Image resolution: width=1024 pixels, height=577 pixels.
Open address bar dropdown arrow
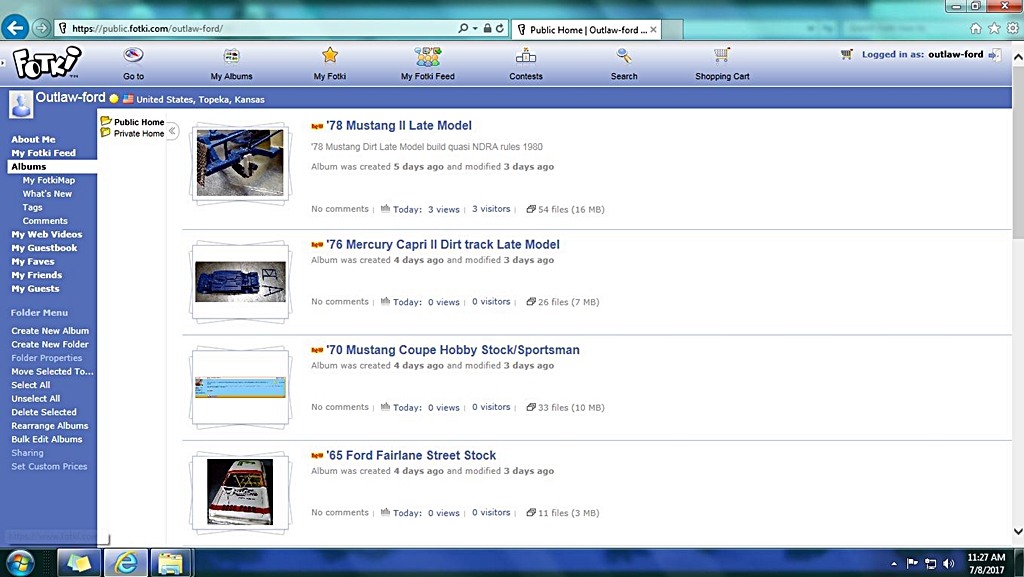(x=476, y=29)
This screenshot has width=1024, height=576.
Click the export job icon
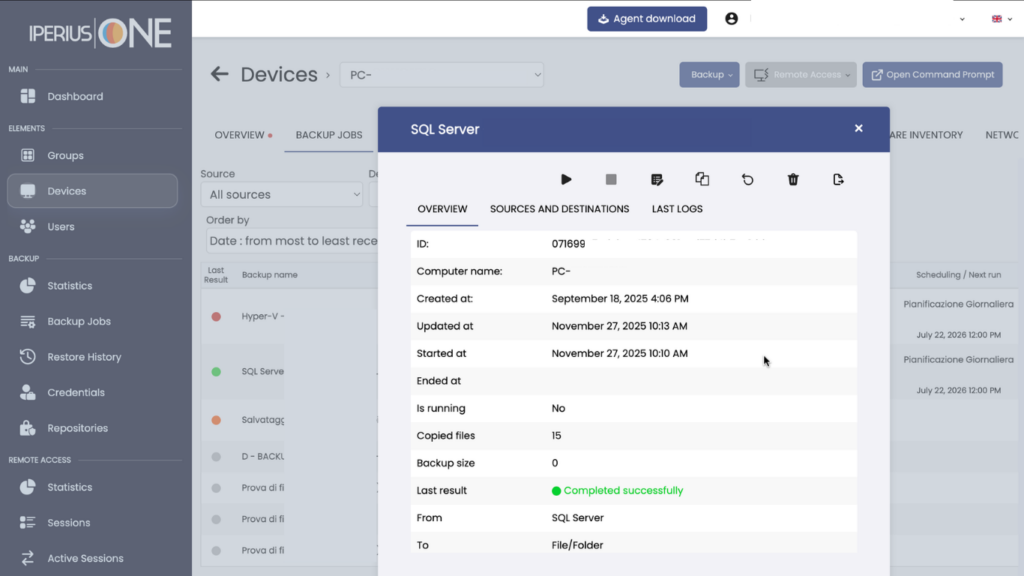pyautogui.click(x=839, y=180)
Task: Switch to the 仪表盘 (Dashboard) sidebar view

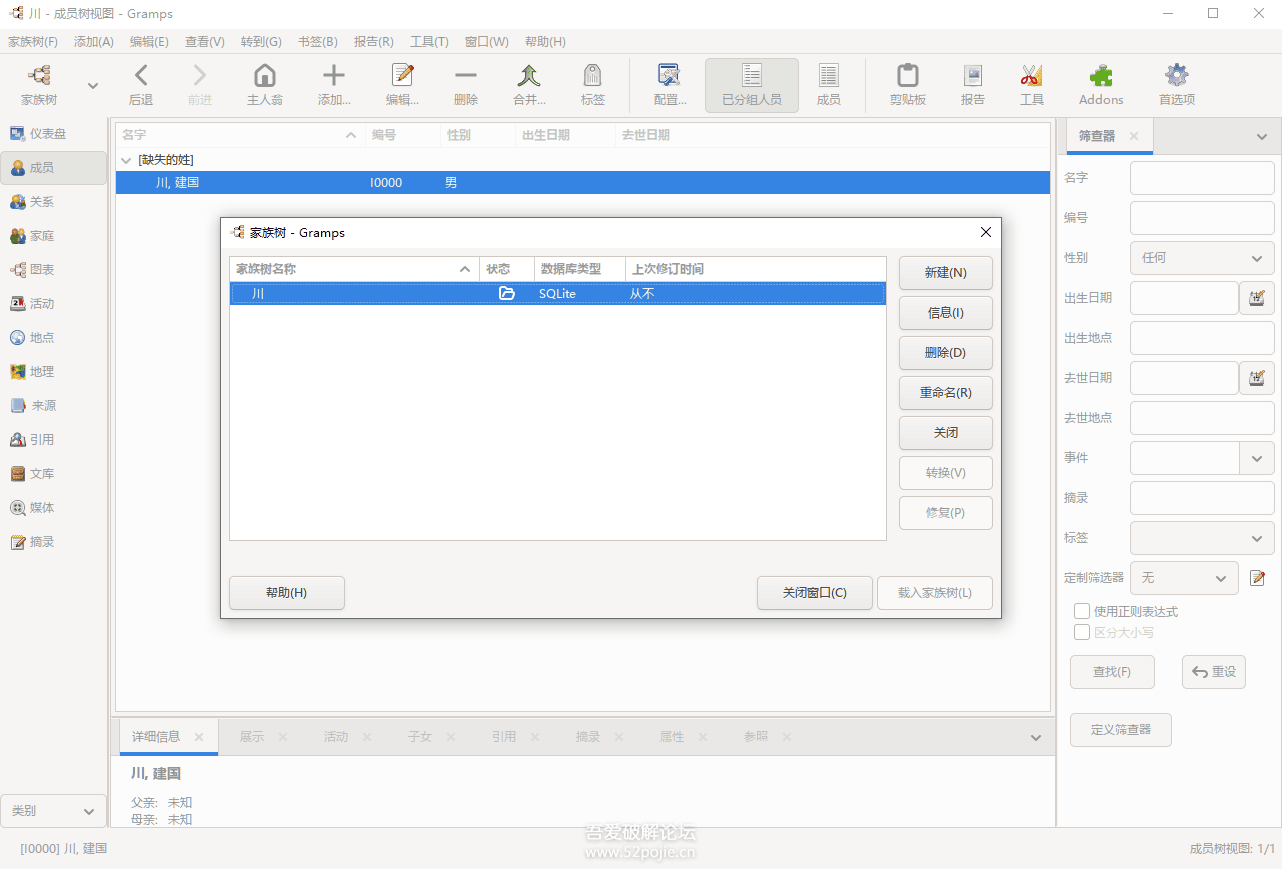Action: click(x=53, y=133)

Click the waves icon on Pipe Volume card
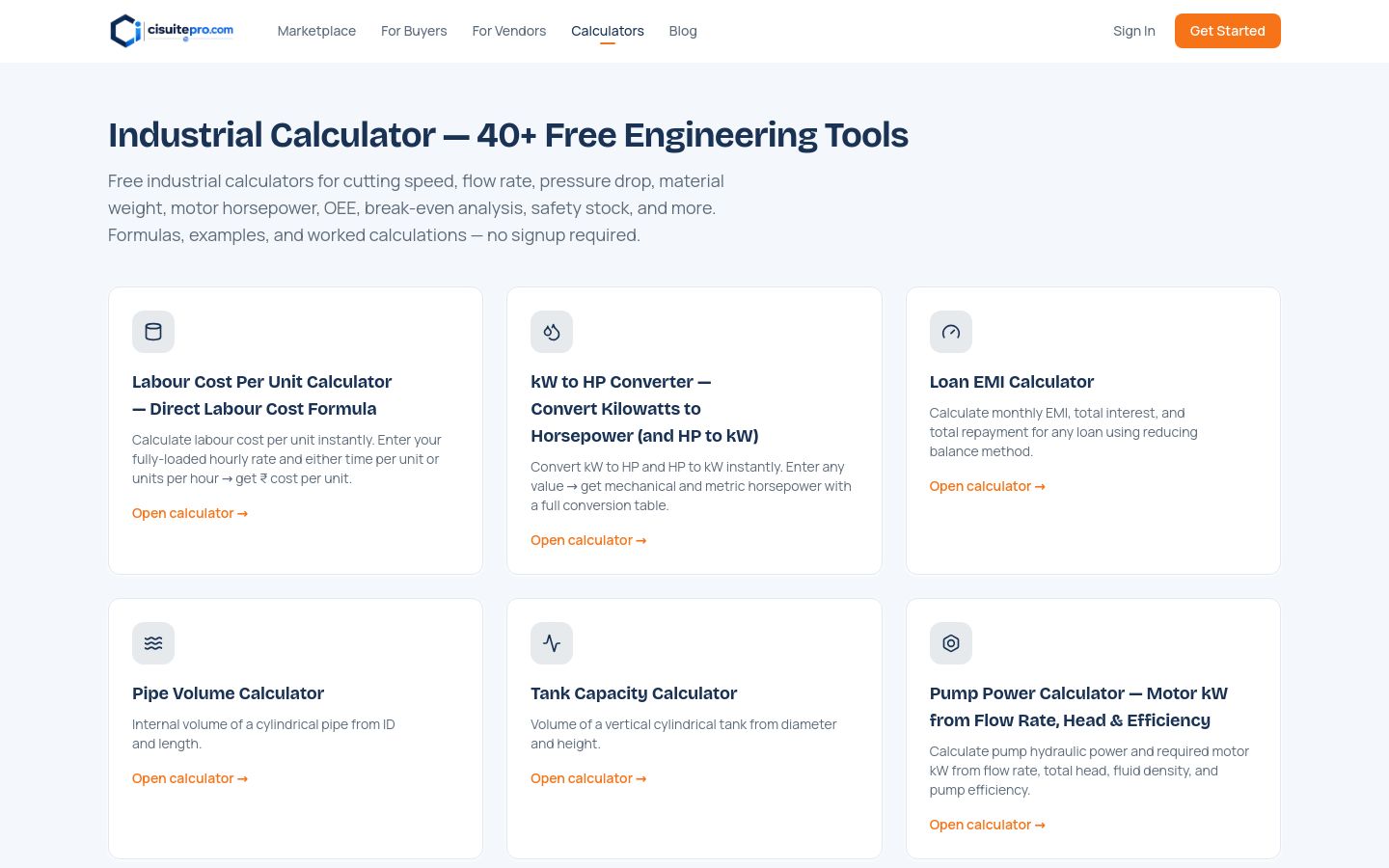(153, 643)
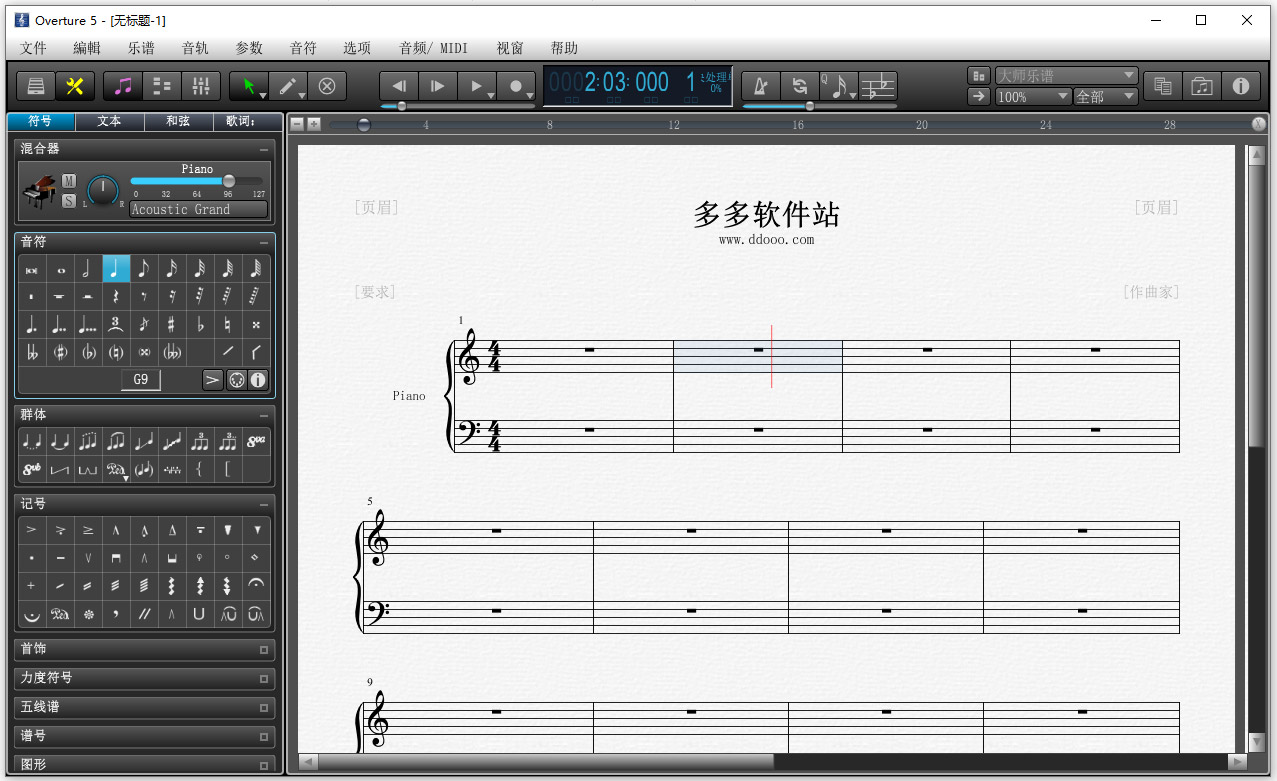1277x781 pixels.
Task: Select the triplet symbol in the notes panel
Action: click(116, 323)
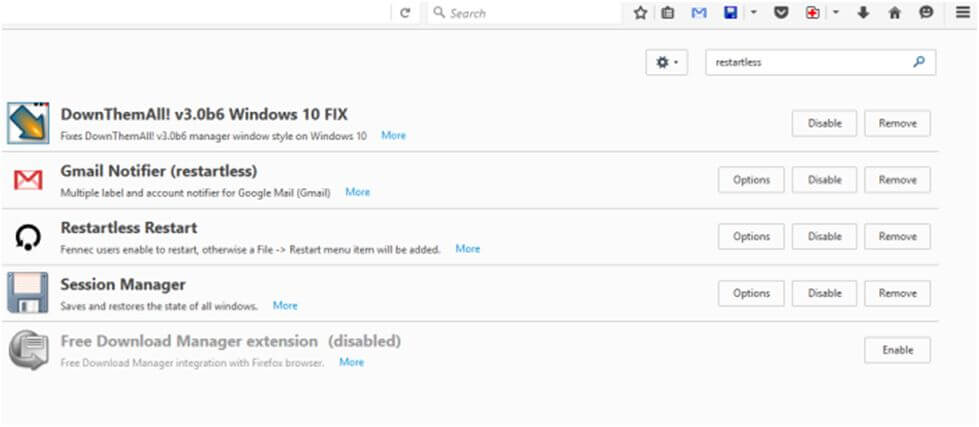This screenshot has height=427, width=979.
Task: Click the More link for DownThemAll!
Action: click(393, 135)
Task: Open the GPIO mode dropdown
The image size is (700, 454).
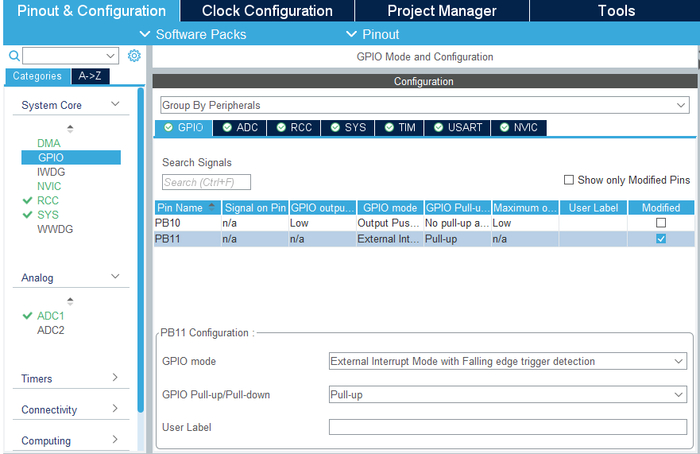Action: [507, 361]
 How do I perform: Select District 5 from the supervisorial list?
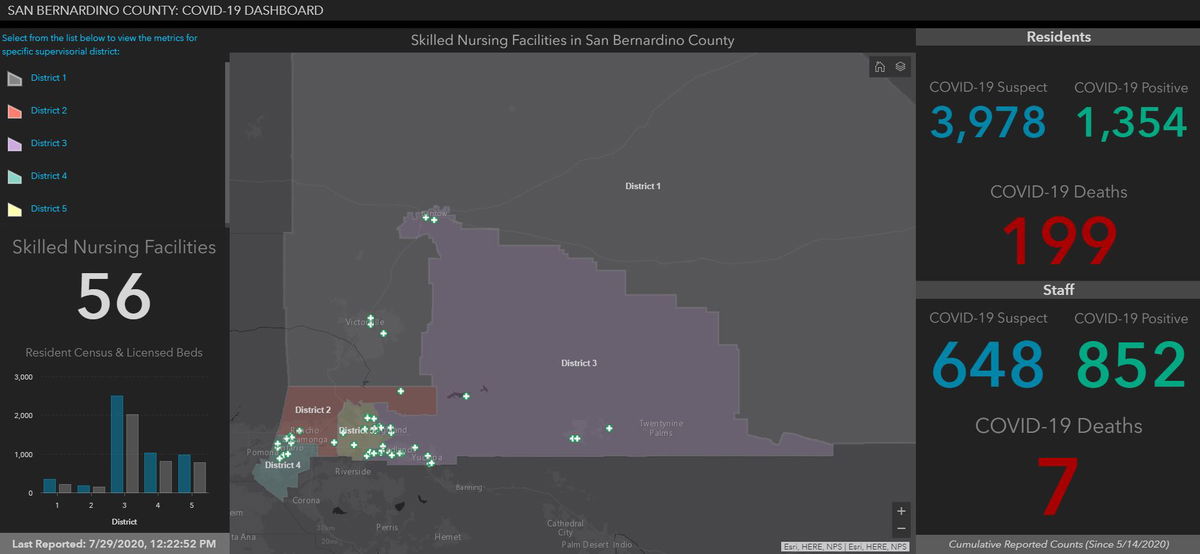point(49,209)
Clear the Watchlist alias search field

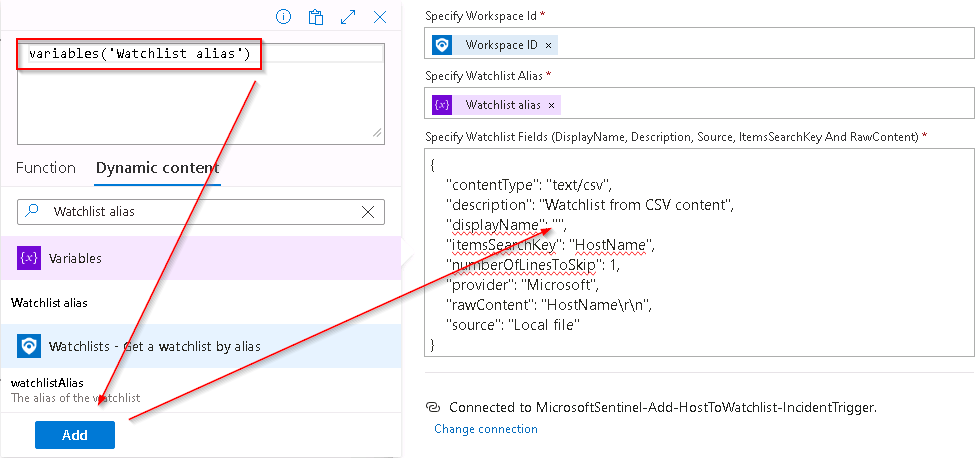368,212
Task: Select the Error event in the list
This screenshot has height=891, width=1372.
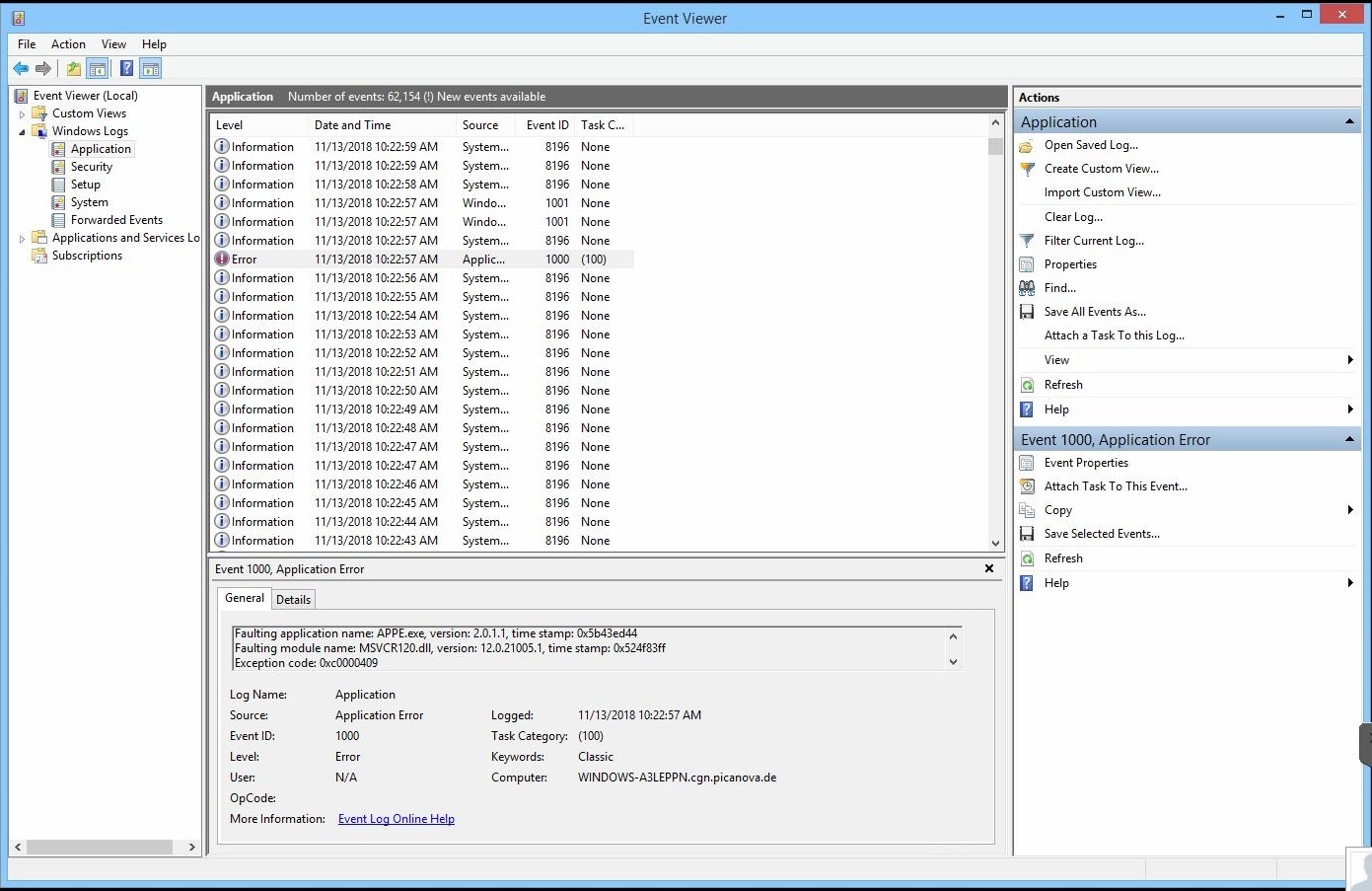Action: point(414,259)
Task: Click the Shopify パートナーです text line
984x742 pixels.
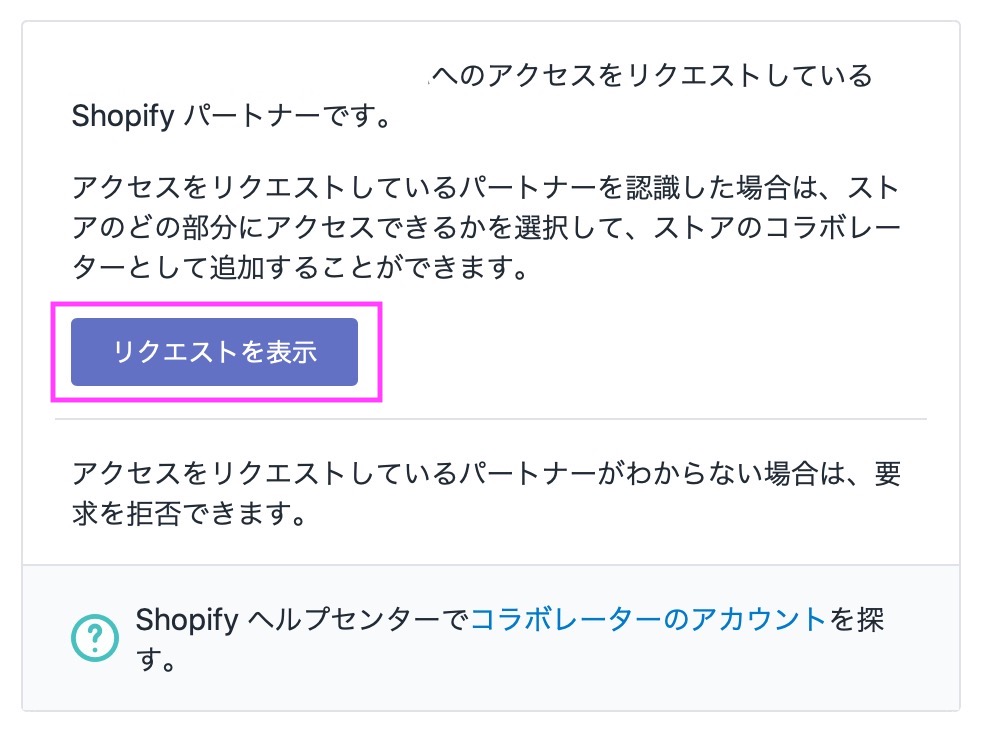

========================================

**Directions**
Output all lines above precisely. Pictures are to be left out.

**Solution for this task**
Image resolution: width=1024 pixels, height=577 pixels.
Open address bar dropdown arrow
(x=476, y=29)
This screenshot has width=1024, height=576.
Click the export job icon
pyautogui.click(x=839, y=180)
Task: Switch to the 仪表盘 (Dashboard) sidebar view

Action: click(x=53, y=133)

Click the waves icon on Pipe Volume card
(153, 643)
1277x781 pixels.
Task: Select the triplet symbol in the notes panel
Action: click(116, 323)
This screenshot has height=427, width=979.
Task: Click the More link for DownThemAll!
Action: click(393, 135)
Task: Open the GPIO mode dropdown
The image size is (700, 454).
Action: [507, 361]
 How do I perform: Select District 5 from the supervisorial list?
point(49,209)
Clear the Watchlist alias search field

368,212
Task: Select the Error event in the list
This screenshot has height=891, width=1372.
Action: point(414,259)
Task: Click the Shopify パートナーです text line
984x742 pixels.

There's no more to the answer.